Sentenza 1 dicembre 2009
Massime • 1
La prescrizione dell'art. 238, comma primo, cod. proc. pen. che consente l'acquisizione di verbali di prove di altro procedimento, limitatamente alle prove assunte nell'incidente probatorio o nel dibattimento, è applicabile soltanto in sede dibattimentale e non anche in sede di riesame ai fini della verifica da parte del Tribunale della sussistenza dei gravi indizi di colpevolezza.
Commentari • 0
Sul provvedimento
| Citazione : | Cass. pen., sez. III, sentenza 01/12/2009, n. 49595 |
|---|---|
| Giurisdizione : | Corte di Cassazione |
| Numero : | 49595 |
| Data del deposito : | 1 dicembre 2009 |
Testo completo
Composta dagli Ill.mi Sigg.ri Magistrati: Camera di consiglio
Dott.

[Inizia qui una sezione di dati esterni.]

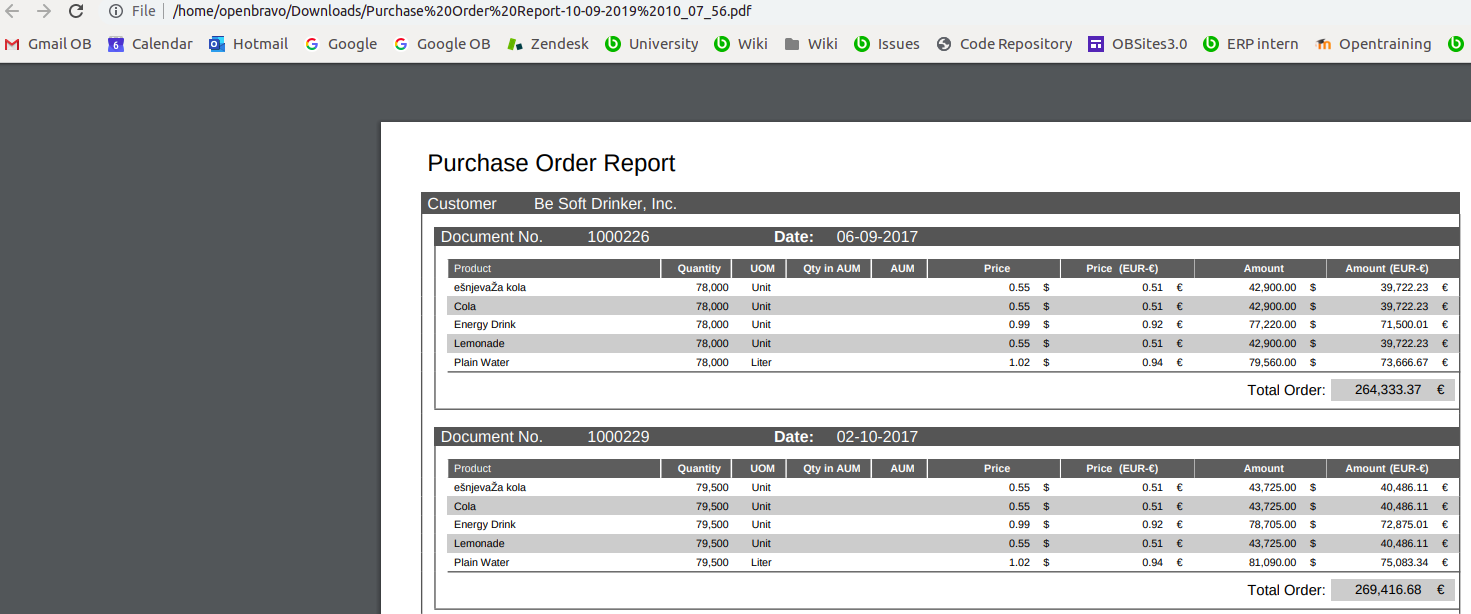Click the browser Forward arrow
The height and width of the screenshot is (614, 1471).
tap(44, 11)
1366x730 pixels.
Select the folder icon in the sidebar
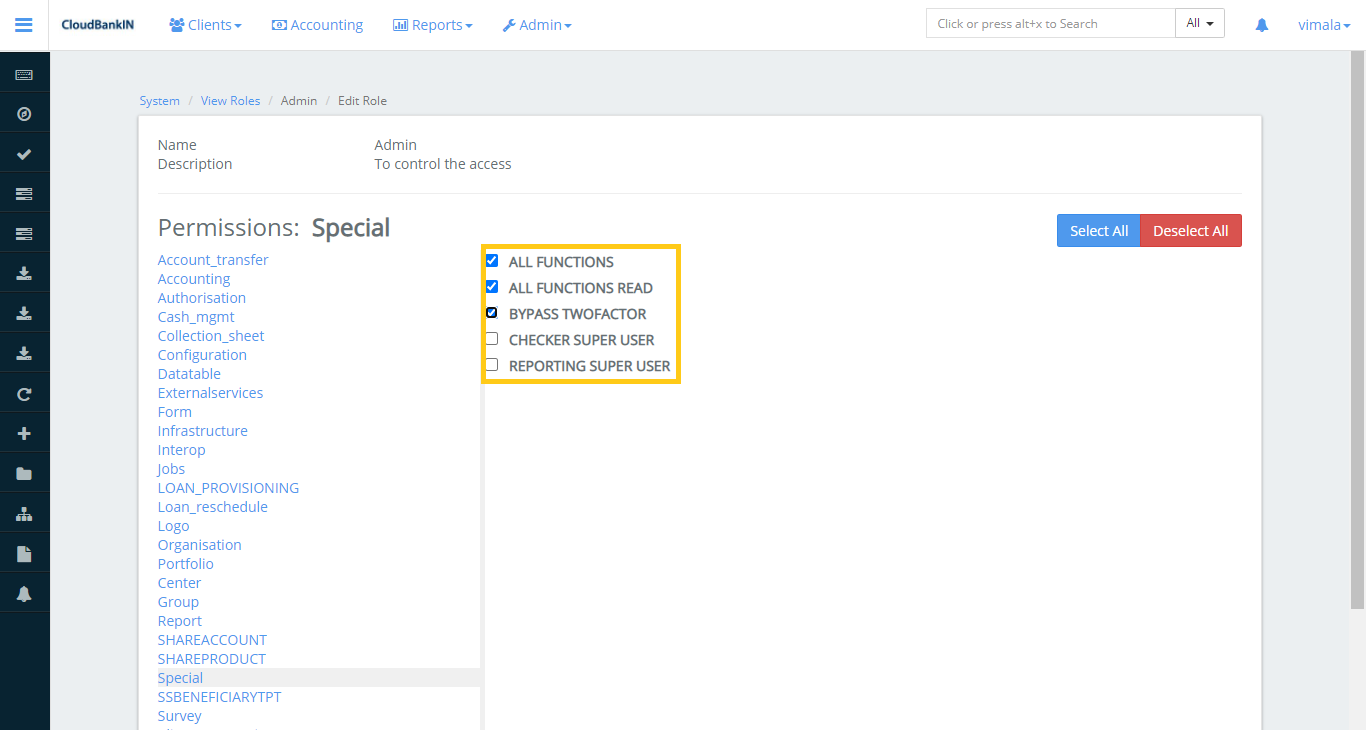(x=25, y=473)
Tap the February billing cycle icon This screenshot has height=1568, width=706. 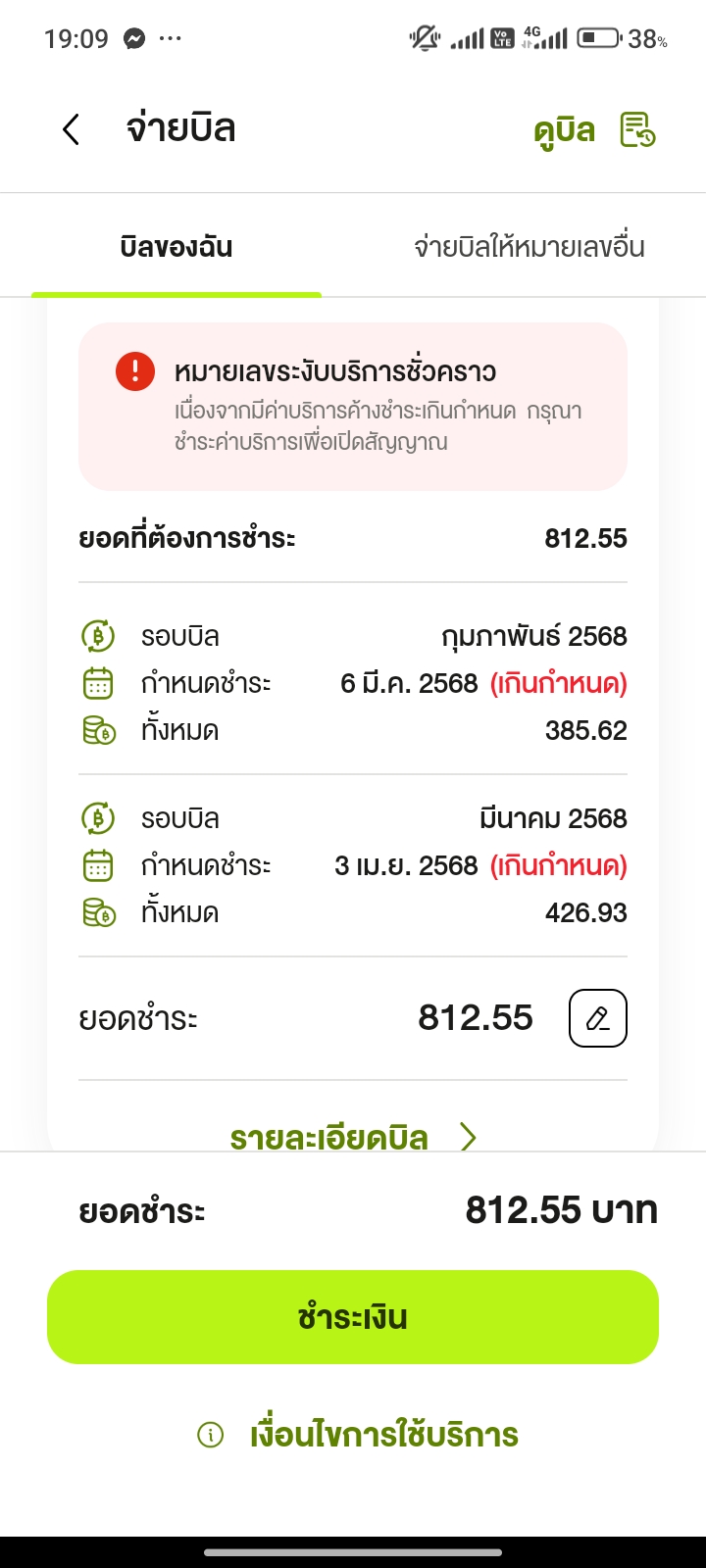click(98, 637)
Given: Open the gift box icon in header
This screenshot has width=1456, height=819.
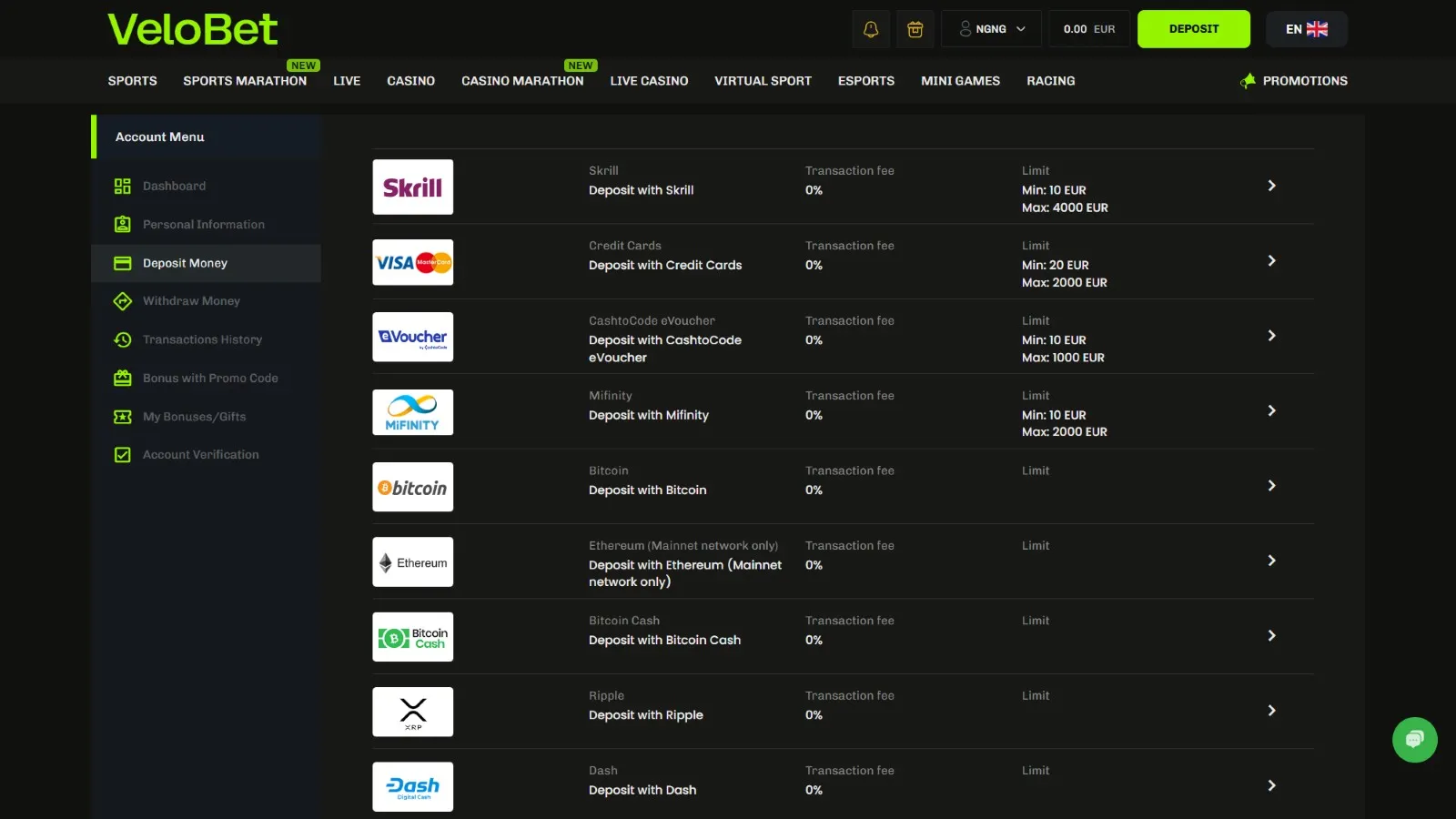Looking at the screenshot, I should tap(915, 29).
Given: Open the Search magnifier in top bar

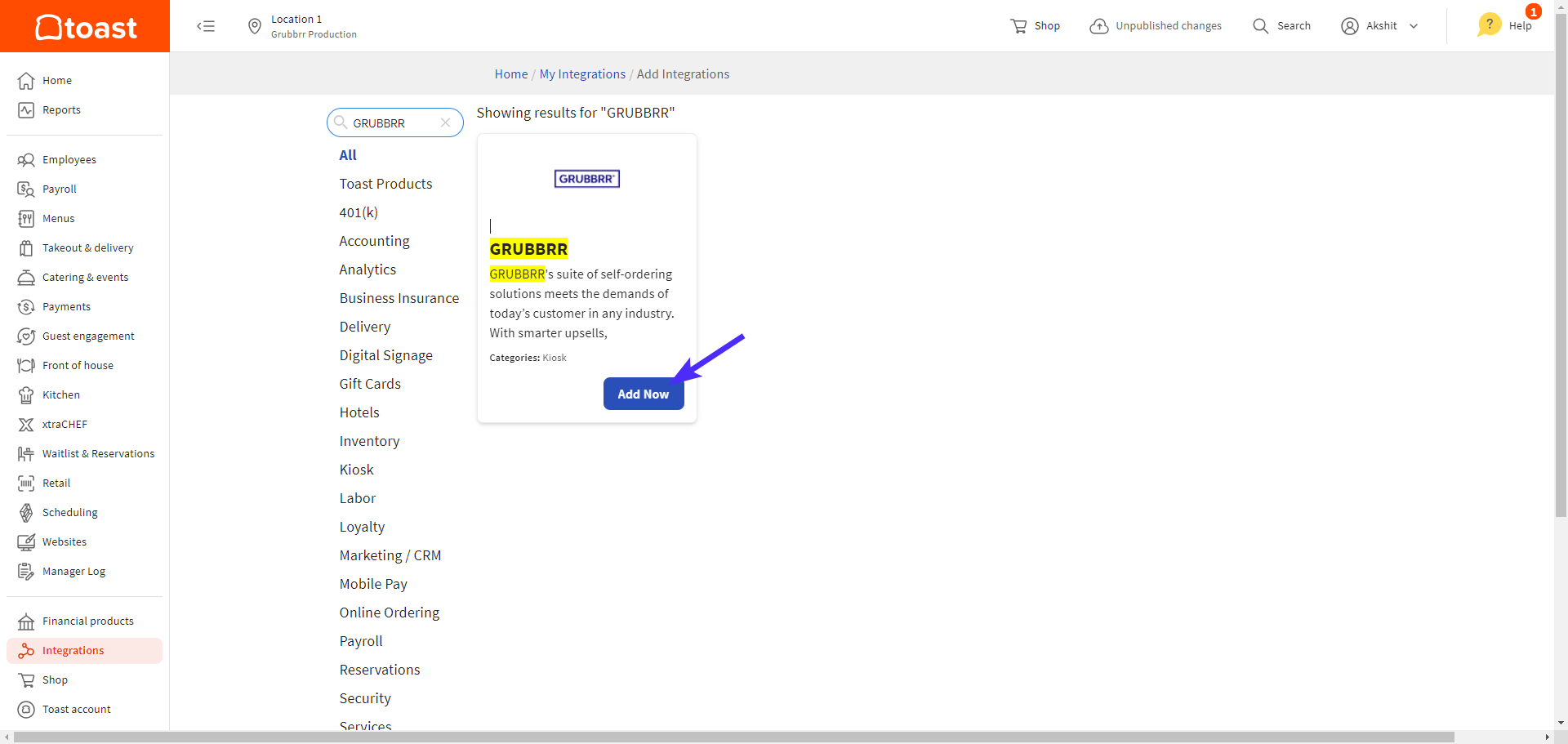Looking at the screenshot, I should pos(1261,26).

TERESI Alfredo - Presidente - del 01/12/2009
Dott. SQUASSONI Claudia - Consigliere - SENTENZA
Dott. GENTILE Mario - Consigliere - N. 1509
Dott. SARNO Giulio - Consigliere - REGISTRO GENERALE
Dott. GAZZARA Santi - Consigliere - N. 31679/2009
ha pronunciato la seguente:
SENTENZA
sul ricorso proposto da:
B.S., nato il (OMISSIS);
avverso Ordinanza del Tribunale di Palermo, emessa l'08/06/09;
Sentita la relazione fatta dal Consigliere Dott. GENTILE Mario;
Udito il Pubblico Ministero in persona del Dott. FRATICELLI Mario che ha concluso per Inammissibilità del ricorso;
Udito il difensore Avv. Pietro Asta, difensore di fiducia del ricorrente, B.S..
SVOLGIMENTO DEL PROCESSO
Il Tribunale di Palermo, con ordinanza emessa l'08/06/09 - provvedendo sulla richiesta di riesame presentata nell'interesse di B.S. avverso l'ordinanza del Gip del Tribunale di Sciacca in data 19/05/09, con la quale era stata disposta la misura cautelare della custodia in carcere nei confronti del predetto B., indagato in ordine ai reati di cui all'art. 609 bis c.p. - respingeva il gravame previa riqualificazione del fatto contestato nell'ipotesi di cui all'art. 609 quater c.p., n.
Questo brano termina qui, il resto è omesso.